Reading passage =>
:::

The Theosophical ideas of charity mean personal exertion for others; personal mercy and kindness; personal interest in the welfare of those who suffer; personal sympathy, forethought and assistance in their troubles or needs.

We Theosophists do not believe in giving money (N. B., if we had it) through other people’s hands or organizations. We believe in giving to the money a thousandfold greater power and effectiveness by our personal contact and sympathy with those who need it.

We believe in relieving the starvation of the soul, as much if not more than the emptiness of the stomach; for gratitude does more good to the man who feels it, than to him for whom it is felt.

H. P. Blavatsky, The Key toTheosophy

“That Secret Path leads the Arhan to mental woe unspeakable; woe for the living Dead, and helpless pity for the men of Karmic sorrow.”

Compassion Absolute, or Sin of Separateness?

TIME and tide wait for no man according to Geoffrey Chaucer, nor do such supreme powers submit to the dictates of  modern despots, gods or saviors.

The Laws of Karma rule always. No one is so all-powerful they can stop the march of time or turn back the ocean waves, as King Canute unsuccessfully tried.

Yet what he learned from the experience is that the best each of us can do is attempt to discover and live in harmony with nature’s immutable laws.

Shakespeare dramatized karma as a force that ebbs and flows cyclically, and that one must go with the flow. As Brutus notoriously exclaims in Julius Caesar:

“There’s a tide in the affairs of men, which taken at the flood, leads on to fortune.”

:::

Recorded data =>
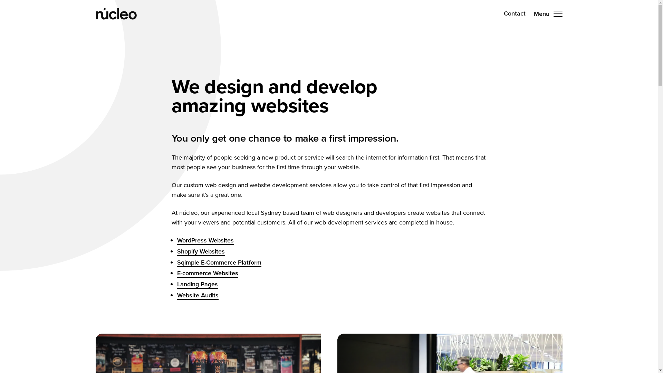  I want to click on 'Shopify Websites', so click(200, 252).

:::

Written task 1 =>
Answer these from the Theosophy passage:
(a) Through whose hands do Theosophists not believe in giving money?
(b) Which king tried unsuccessfully to turn back the ocean waves?
(c) In which play does Brutus speak of a tide in the affairs of men?
Written task 2 => Name every writer the Theosophy passage mentions.

Expected answer 1 =>
(a) Other people's hands or organizations
(b) King Canute
(c) Julius Caesar

Expected answer 2 =>
H. P. Blavatsky
Geoffrey Chaucer
Shakespeare